Final Report Summary - COGNIMUND (Cognitive Image Understanding: Image representations and Multimodal learning)
1. Novel image/video representations
Good representations incorporate the intrinsic structure of images. These should already go a long way towards removing irrelevant sources of variability while capturing the essence of the visual content. Depending on the task at hand (e.g. image classification, object recognition, pose estimation, or action recognition), different representations may be optimal. So different representations for each of these tasks were developed, each time pushing the state-of-the-art. Here, we only describe a few of them.
For image classification, we built on pattern mining techniques to construct a mid-level representation combining low-level features in a principled manner, and showed that the performance in terms of image classification could be improved considerably.

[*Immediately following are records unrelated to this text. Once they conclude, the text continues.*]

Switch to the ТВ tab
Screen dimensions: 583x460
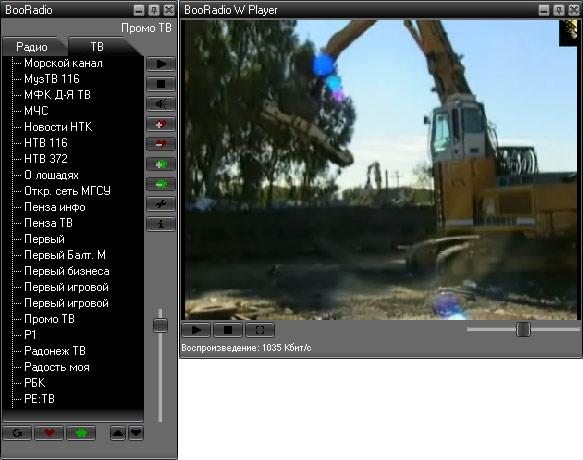pyautogui.click(x=97, y=47)
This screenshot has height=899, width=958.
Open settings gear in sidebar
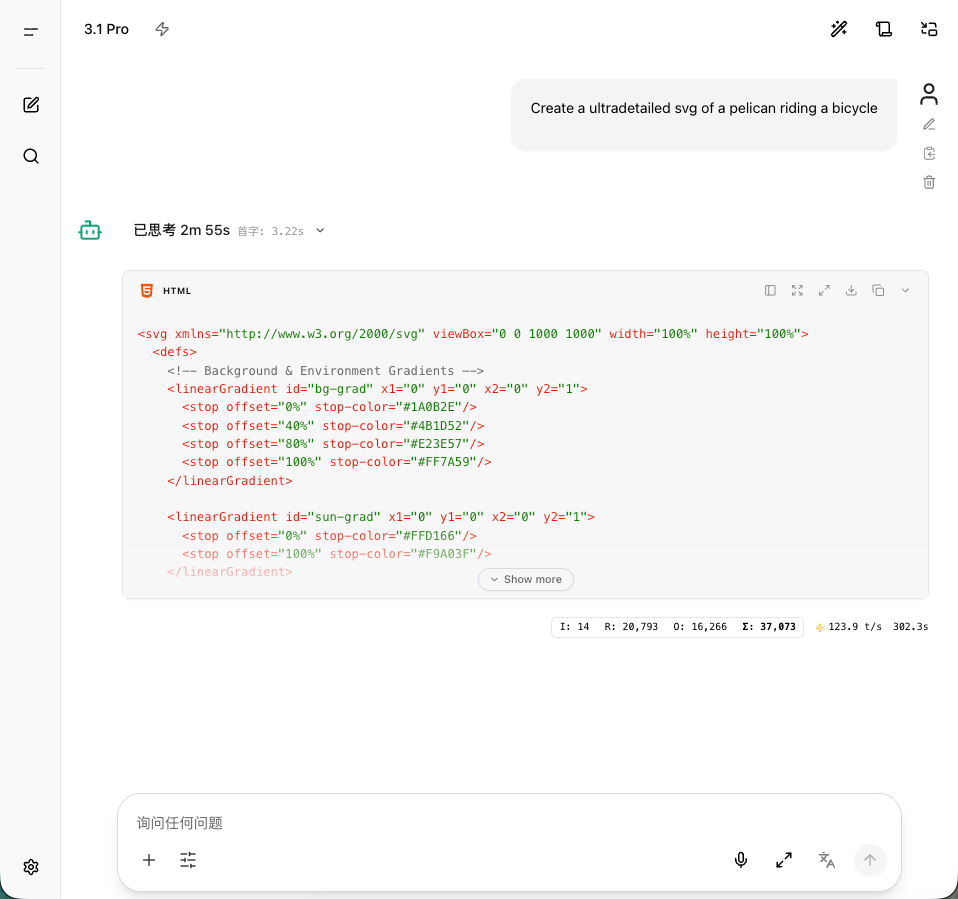pyautogui.click(x=31, y=867)
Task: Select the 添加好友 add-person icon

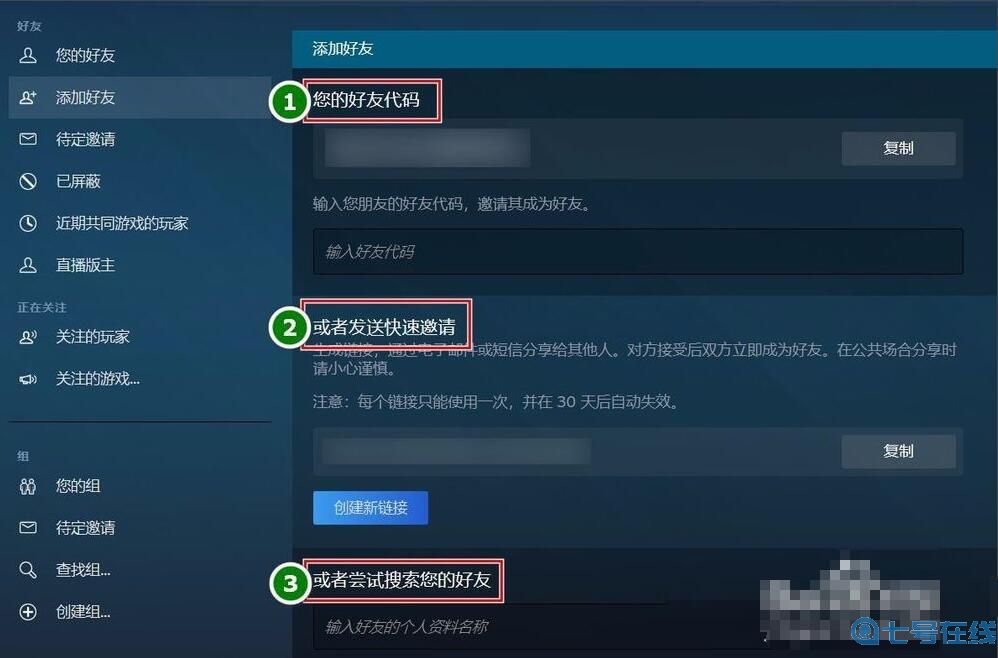Action: click(28, 97)
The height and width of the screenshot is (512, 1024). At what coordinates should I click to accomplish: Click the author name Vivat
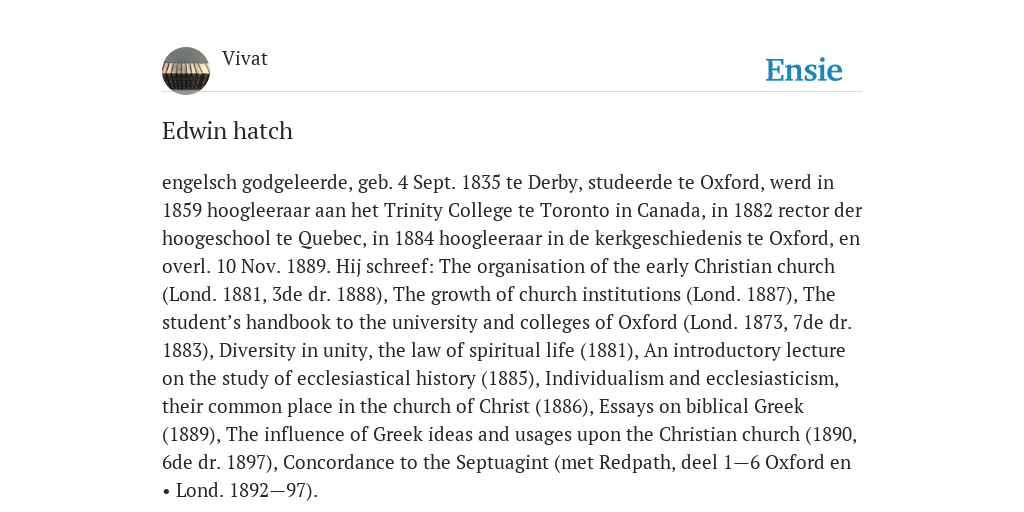[245, 58]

We also studied the interaction between different object instances. Rather than detecting them one by one, we consider them jointly. Reasoning about the relative spatial configurations, false detections can be removed, missed detections can be recovered, and the pose of each of the objects can be determined more accurately, based on statistical relational learning.
Further, we developed a new representation for action recognition. Modeling the temporal evolution in a video has challenged researchers for over a decade. To tackle this problem, we focus on the relative temporal ordering of frames. We train a linear ranking machine to chronologically order frames of a video, and use its parameters as new representation, with very convincing results.
2. Weakly supervised methods to learn from multimodal input
For genuine cognitive-level image understanding, methods need to scale to hundreds or thousands of object classes. Large datasets with class labels are now available, based on which classifiers can be trained.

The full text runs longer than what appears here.